Records for this exercise ->

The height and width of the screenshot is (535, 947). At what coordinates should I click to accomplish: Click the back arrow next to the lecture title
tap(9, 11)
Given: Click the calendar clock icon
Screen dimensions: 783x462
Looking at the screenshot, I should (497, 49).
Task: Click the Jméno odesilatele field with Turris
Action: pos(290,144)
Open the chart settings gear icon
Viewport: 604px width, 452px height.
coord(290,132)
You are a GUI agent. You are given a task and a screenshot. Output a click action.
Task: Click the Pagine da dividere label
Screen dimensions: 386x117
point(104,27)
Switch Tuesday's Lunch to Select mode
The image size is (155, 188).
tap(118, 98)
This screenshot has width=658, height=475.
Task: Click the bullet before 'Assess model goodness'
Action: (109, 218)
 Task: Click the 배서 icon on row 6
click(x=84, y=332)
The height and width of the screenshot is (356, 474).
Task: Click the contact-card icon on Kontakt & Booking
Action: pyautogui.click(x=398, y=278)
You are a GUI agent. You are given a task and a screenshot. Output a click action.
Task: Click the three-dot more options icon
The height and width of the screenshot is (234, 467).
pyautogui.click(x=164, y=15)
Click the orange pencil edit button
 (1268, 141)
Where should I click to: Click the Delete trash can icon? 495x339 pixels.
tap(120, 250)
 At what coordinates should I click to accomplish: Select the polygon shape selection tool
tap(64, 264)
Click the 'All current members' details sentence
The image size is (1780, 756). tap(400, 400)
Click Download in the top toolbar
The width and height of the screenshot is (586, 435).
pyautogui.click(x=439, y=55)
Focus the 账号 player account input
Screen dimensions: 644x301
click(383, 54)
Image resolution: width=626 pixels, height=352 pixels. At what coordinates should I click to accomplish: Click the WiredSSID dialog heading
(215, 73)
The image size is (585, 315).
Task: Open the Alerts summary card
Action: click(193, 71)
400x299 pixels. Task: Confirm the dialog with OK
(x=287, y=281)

Assignment -> Word for word, give the records again.

Result of this task ->
The height and width of the screenshot is (535, 947). At what coordinates should I click to accomplish: Click the back arrow next to the lecture title
tap(9, 11)
Given: Click the calendar clock icon
Screen dimensions: 783x462
Looking at the screenshot, I should (497, 49).
Task: Click the Jméno odesilatele field with Turris
Action: pos(290,144)
Open the chart settings gear icon
Viewport: 604px width, 452px height.
coord(290,132)
You are a GUI agent. You are given a task and a screenshot. Output a click action.
Task: Click the Pagine da dividere label
Screen dimensions: 386x117
point(104,27)
Switch Tuesday's Lunch to Select mode
The image size is (155, 188).
tap(118, 98)
This screenshot has width=658, height=475.
Task: Click the bullet before 'Assess model goodness'
Action: (109, 218)
 Task: Click the 배서 icon on row 6
click(x=84, y=332)
The height and width of the screenshot is (356, 474).
Task: Click the contact-card icon on Kontakt & Booking
Action: pyautogui.click(x=398, y=278)
You are a GUI agent. You are given a task and a screenshot. Output a click action.
Task: Click the three-dot more options icon
The height and width of the screenshot is (234, 467).
pyautogui.click(x=164, y=15)
Click the orange pencil edit button
 (1268, 141)
Where should I click to: Click the Delete trash can icon? 495x339 pixels.
tap(120, 250)
 At what coordinates should I click to accomplish: Select the polygon shape selection tool
tap(64, 264)
Click the 'All current members' details sentence
The image size is (1780, 756). tap(400, 400)
Click Download in the top toolbar
The width and height of the screenshot is (586, 435).
pyautogui.click(x=439, y=55)
Focus the 账号 player account input
Screen dimensions: 644x301
click(383, 54)
Image resolution: width=626 pixels, height=352 pixels. At what coordinates should I click to accomplish: Click the WiredSSID dialog heading
(215, 73)
The image size is (585, 315).
Task: Open the Alerts summary card
Action: click(193, 71)
400x299 pixels. Task: Confirm the dialog with OK
(x=287, y=281)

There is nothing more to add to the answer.